The No Rate Regulation of Broadband Internet Access Act (H.R. 2666) is the House Republicans' reaction to the FCC's 2015 net neutrality rules. Those rules reclassified broadband Internet service providers under a stricter regulatory regime. The House passed the bill on a 241-173 vote that fell mostly along party lines. Only five Democrats voted for the measure, which is unlikely to advance in the Senate. The White House issued a veto threat on April 12.
Republicans said the bill, by Rep. Adam Kinzinger (R-Ill.), was intended to codify the FCC's commitment not to regulate broadband service rates. Democrats have argued that the bill is overly broad and could harm a number of consumer protections and the FCC's enforcement powers.
The FCC declined to comment on the House action.
The New America Foundation's Open Technology Institute said in an e-mailed statement that the legislation could undermine the FCC's ability to review charges and unjust and unreasonable business practices, address issues related to zero-rating and data caps, and enforce certain merger conditions. OTI and other public interest groups earlier lobbied for the FCC to establish strict net neutrality rules.
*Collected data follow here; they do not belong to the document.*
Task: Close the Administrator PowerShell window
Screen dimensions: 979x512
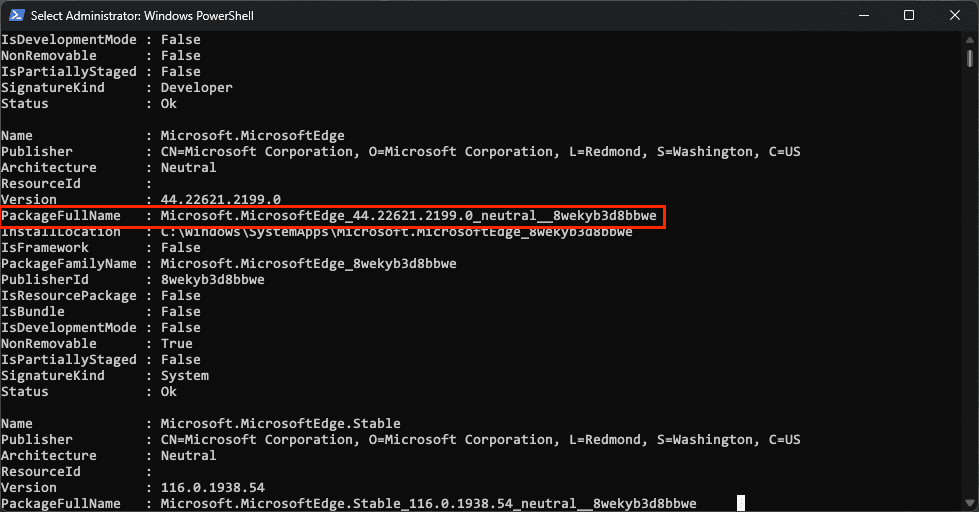Action: [x=955, y=16]

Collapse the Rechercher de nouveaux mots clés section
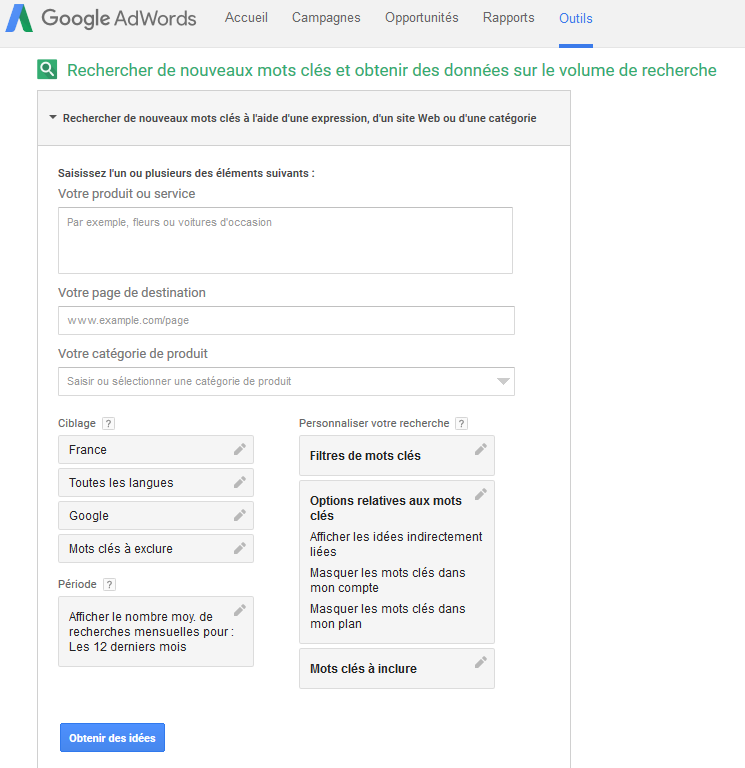click(53, 118)
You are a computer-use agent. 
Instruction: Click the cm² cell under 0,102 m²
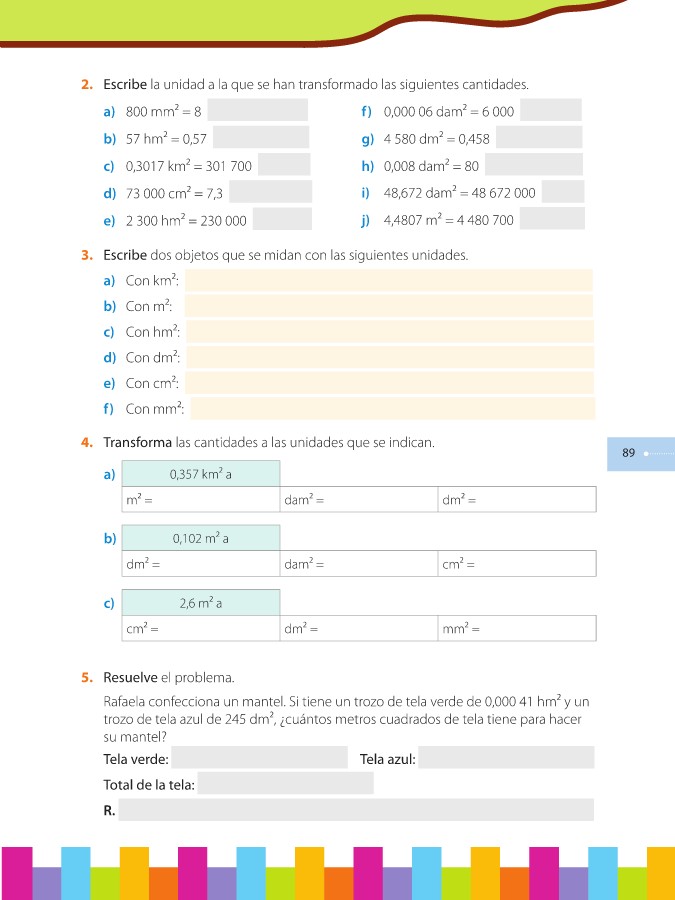[517, 564]
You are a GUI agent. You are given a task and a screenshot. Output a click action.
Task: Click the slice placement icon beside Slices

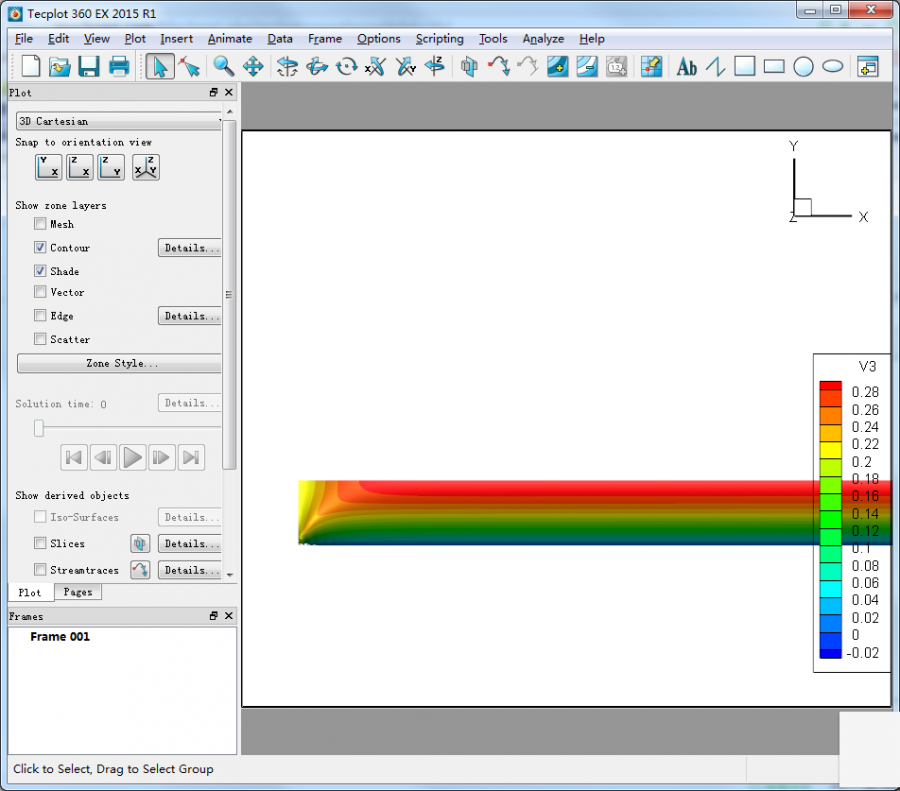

Groups representing Internet service providers applauded the bill's passage. CTIA - The Wireless Association, a wireless industry trade group, said in an e-mail statement that the bill would “alleviate some the risk to competition and investment created by the FCC's Open Internet Order and in so doing, restore the certainty necessary for providers to increase their investment in new broadband infrastructure.”
There is no companion Senate legislation to the bill. However, other ISP trade groups said they were hopeful the Senate would soon take up the measure. The Senate Commerce, Science and Transportation Committee declined to comment on when or if they will consider the legislation.